So you left your customer service job in retail thinking you'd finally escape dealing with “Karens”, only to end up managing their corporate doppelgängers in the IT world. Now, they wear C-suite badges, wield unrealistic expectations like blunt instruments, and somehow believe that rules don't apply to them. Sound familiar?
One Reddit user nailed it with brutal honesty:
“I left my Retail job due to hating dealing with Karens only to end up in the IT version, only now they’re C-Suite with unrealistic expectations and attitude problems.”
And it’s not just a personality clash, it’s a process-breaking problem that affects MSPs every single day.
The Mental Gymnastics of Policy Exceptions
Let’s break it down:
-
You help your client craft a clear security policy.
-
It says no personal laptops connected to VPN.. great.
-
Then the executive team wants an exception for one of their “trusted” users.
-
You reluctantly agree, with a signed “accepted risk” form to cover your liability.
But three months later?
“Then back when you send them an accepted risk sign-off, they get mad that they have to sign off again…”
Rinse, repeat, and welcome to the MSP version of Groundhog Day.
The Smarter Way: Recurring Risk Acceptance as a Process
Another MSP in the thread came up with a smarter solution, one that saves endless back-and-forth:
“We finally built a recurring ‘accepted risk’ renewal into our process.
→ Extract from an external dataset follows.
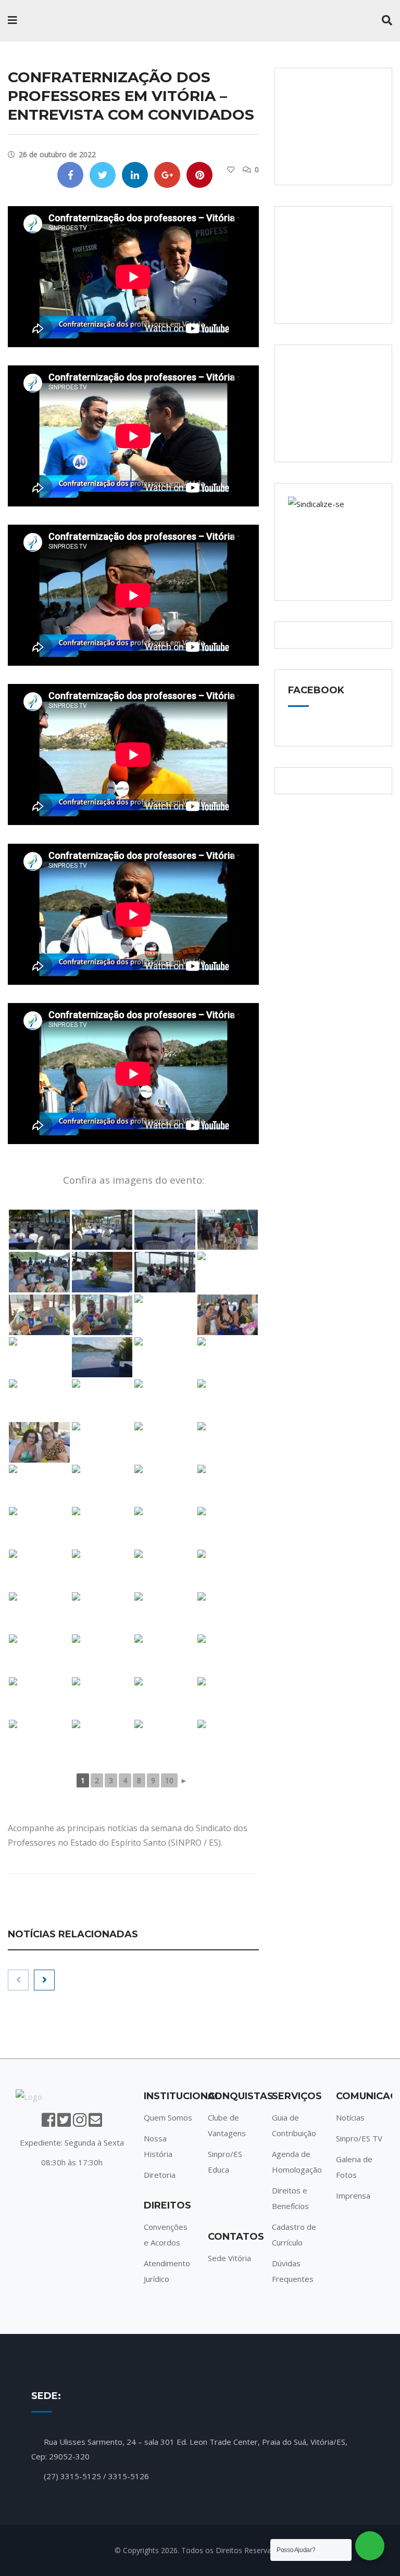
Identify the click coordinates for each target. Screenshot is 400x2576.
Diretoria (160, 2174)
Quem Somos (168, 2117)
Today it is less arguing and more ‘sign here again if you want to keep ignoring the rule.’”
This tactic does three things:
-
Eliminates ambiguity – Clients can’t claim they forgot the policy.
-
Reduces conflict – No need to rehash the debate every few months.
-
Documents everything – You’re covered if things go sideways.
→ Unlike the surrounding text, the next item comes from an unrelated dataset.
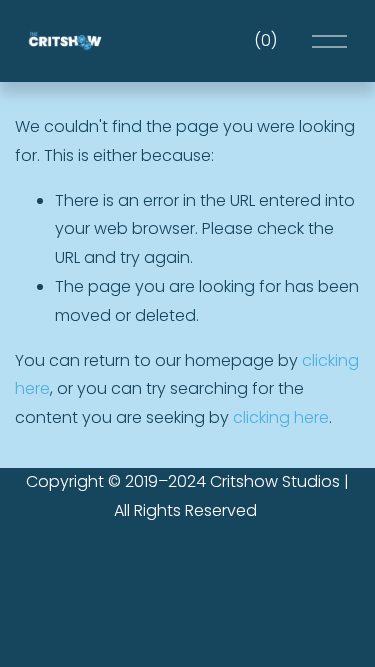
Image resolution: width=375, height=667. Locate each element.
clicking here (281, 417)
It’s not just about enforcing a policy; it’s about training clients to respect the rules they themselves approved.
When All Else Fails: CYA with Signed Risk Acknowledgments
Here’s how one veteran MSP handles the liability nightmare:
“If the customer is breached due to that user’s device, you’re damn right I’m getting receipts.”
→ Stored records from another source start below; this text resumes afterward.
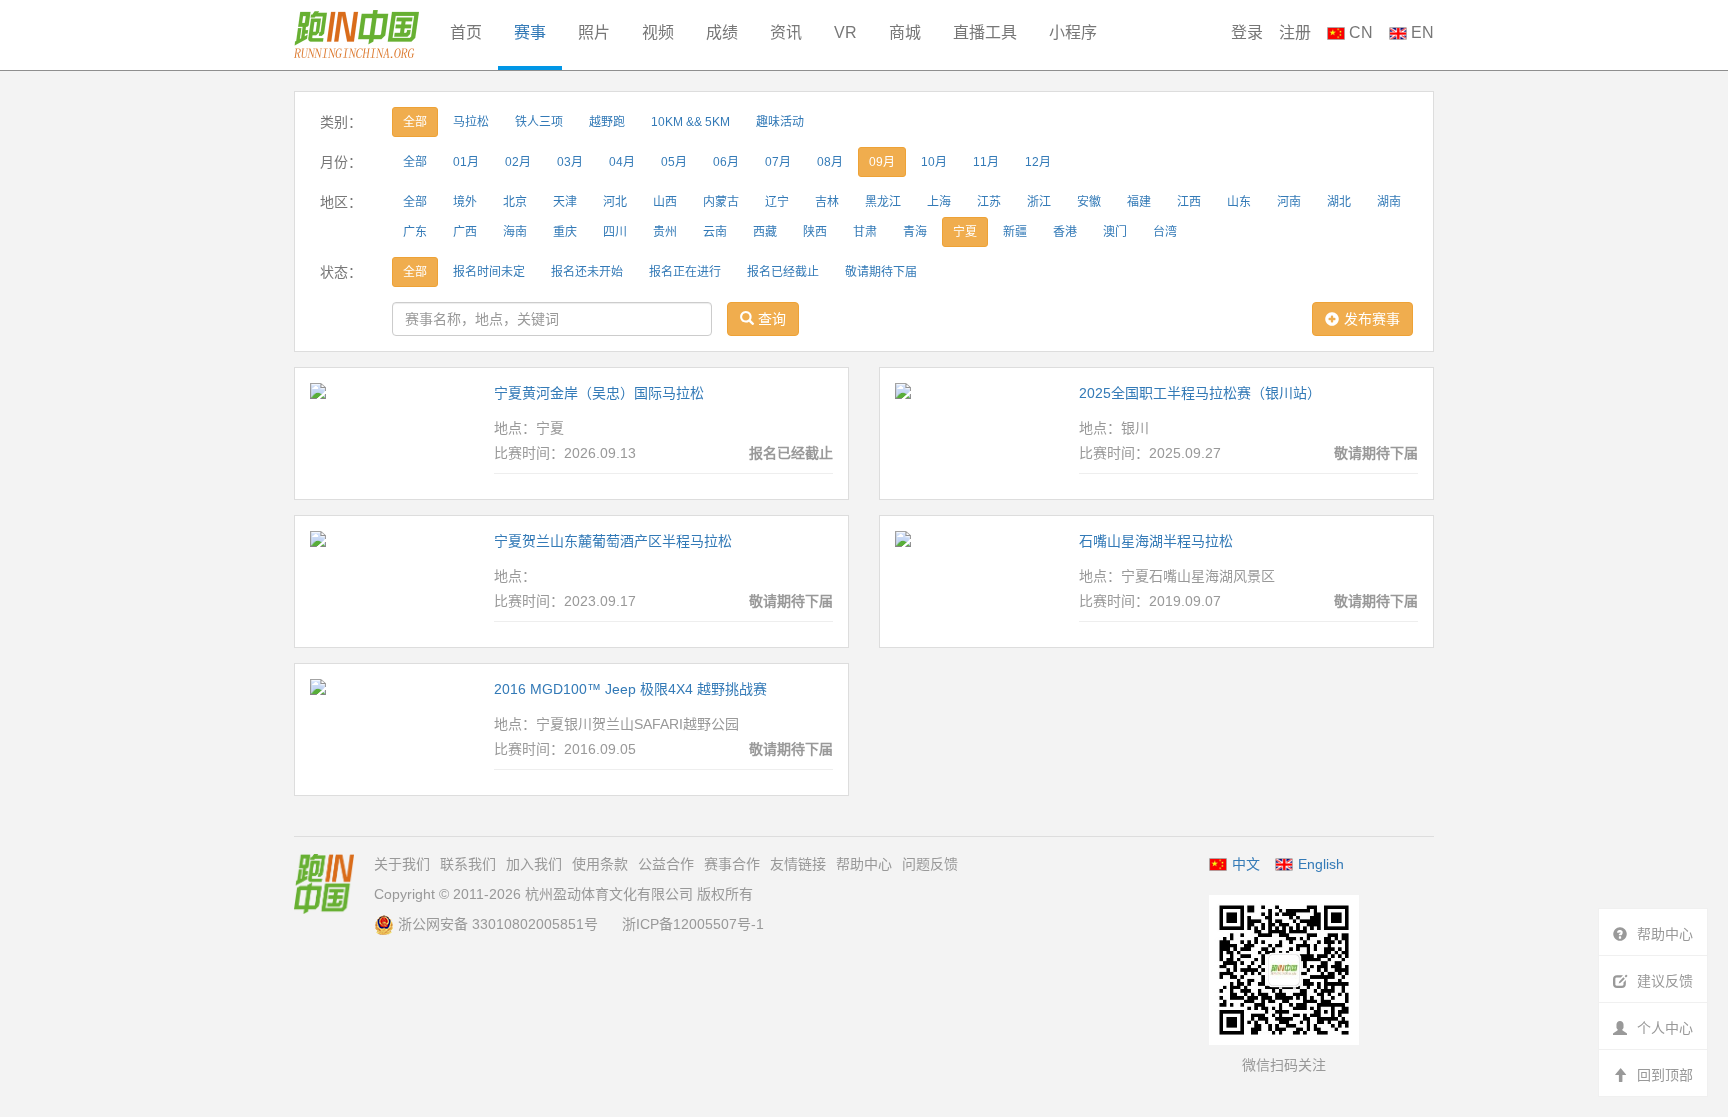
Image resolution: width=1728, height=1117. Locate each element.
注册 (1295, 32)
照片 (594, 32)
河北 (615, 202)
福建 (1139, 202)
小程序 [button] (1073, 32)
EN (1420, 32)
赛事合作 (732, 864)
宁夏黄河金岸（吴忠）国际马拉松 (599, 393)
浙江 (1039, 202)
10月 (934, 162)
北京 (515, 202)
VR (845, 32)
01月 (466, 162)
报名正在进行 (685, 272)
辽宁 (777, 202)
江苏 (989, 202)
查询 (770, 319)
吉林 (827, 202)
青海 (915, 232)
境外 (465, 202)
They make the client sign off on a detailed document that outlines:
-
No guarantee of device security
-
No visibility into user activity
-
No control over data once that user leaves
-
No way to enforce or audit compliance
And if that’s not good enough?
“This is a last resort when all coaching and advising fails.”
Because let’s face it—if the client refuses to follow good advice, the next best thing is covering yourself in writing.
You Don’t Have to Die on Every Hill—But You Do Need Boundaries
Being flexible is fine. But being a doormat? That’s where MSPs burn out.
Setting hard boundaries with C-level clients isn’t confrontational—it’s professional. And when exceptions are allowed, they must come with clearly defined risk and documentation.
Your role isn’t just tech support—it’s risk manager, policy enforcer, and yes, occasionally the voice of reason in a room full of noise.